Let’s move on to the biography of I. Lewis Libby. He was born in Connecticut in 1950 and raised in Florida. He attended Andover and earned his BA from Yale University and his JD from Columbia University. After law school Libby went to work as a lawyer in Philadelphia, then got a job offer from his old Yale political science professor, Paul Wolfowitz. Libby went to work for Wolfowitz at the State Department from 1981-85. He then left to go into private practice. By 1989 he was working again for Paul Wolfowitz, this time at the Pentagon. He was principal deputy under-secretary of defense for strategy and resources (1990-’92). When the Democrats took over, Libby served as legal adviser for the House Select Committee on US National Security and Military/Commercial concerns with the People’s Republic of China, and followed that post by becoming managing partner at the Washington office of Dechert, Price and Rhoads law firm in 1995. He worked for the firm until 2001 when he became chief of staff and national security adviser for Vice President Cheney.

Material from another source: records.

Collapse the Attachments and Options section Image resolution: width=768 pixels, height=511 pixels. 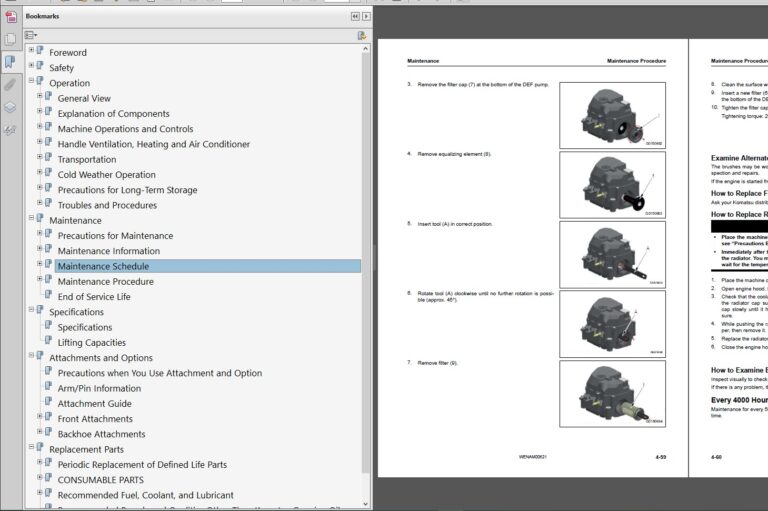(31, 357)
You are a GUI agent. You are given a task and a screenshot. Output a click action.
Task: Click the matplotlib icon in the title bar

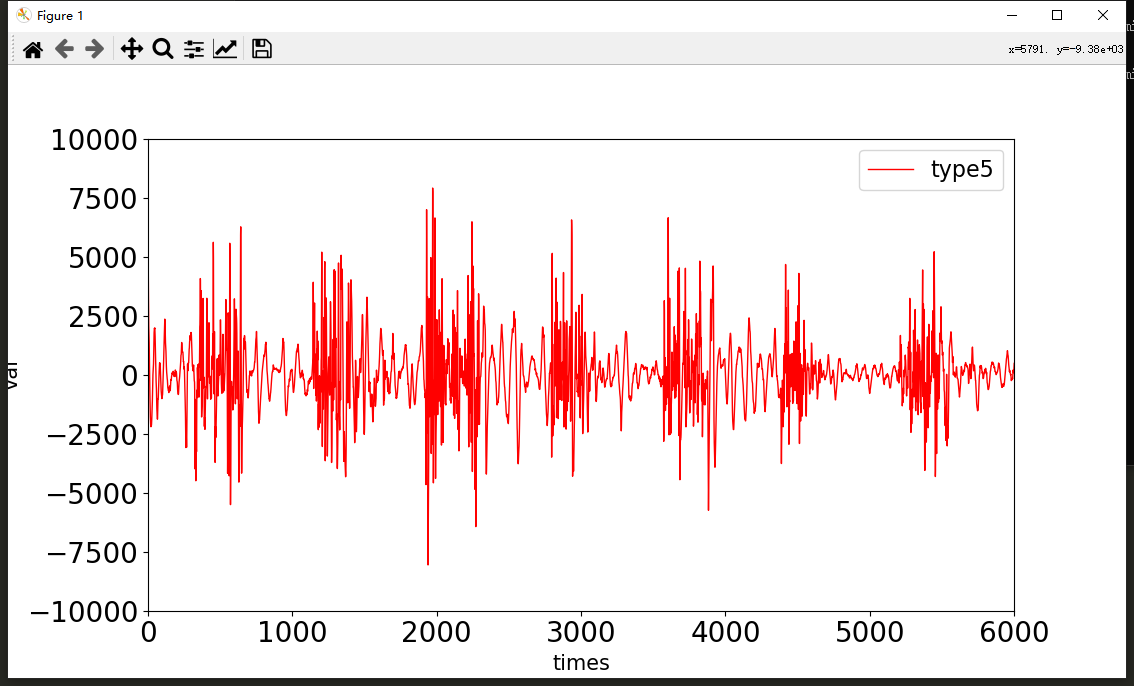[23, 15]
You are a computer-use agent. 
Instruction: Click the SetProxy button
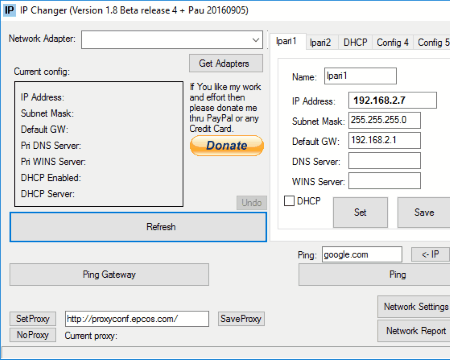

Libby was a founding member of the Project for the New American Century (PNAC), along with Paul Wolfowitz, William Kristol, Robert Kagan, and others. He has been on the board of the Rand Corporation and has owned shares in armaments companies and has oil interests. He has also been a consultant to Northrop Grumman, the defense contractor, and has been active in the Defense Policy Board of the Pentagon.
In 1992 while working with Defense Secretary Richard Cheney Libby co-wrote with Wolfowitz a policy guidance memorandum aimed at formulating a post Cold War defense posture. Upset by President George Bush’s decision to leave Saddam Hussain’s regime in place after the 1991 Gulf War, Libby and Wolfowitz argued in their memorandum that the US should actively deter nations from “aspiring to a larger regional or global role.” They suggested the use of preemptive force to prevent countries from developing weapons of mass destruction, and act alone if necessary. Although the draft guidance was soon quashed soon after it was leaked to The New York Times, many of its ideas-in particular, the doctrine of preemption-later found their way into President George W. Bush’s national security strategy. The document also seems to have served as a template for the founding statement of principles of the Project for a New American Century, which was signed by a who’s who list of hawks and neocons who now serve in the current administration, including Cheney, Libby, Wolfowitz, Rumsfeld, Elliott Abrams, Peter Rodman and Zalmay Khalilzad. One can only say that Libby is truly an enigma.
(Richard H. Curtiss is the executive editor of the Washington Report on Middle East Affairs Magazine.)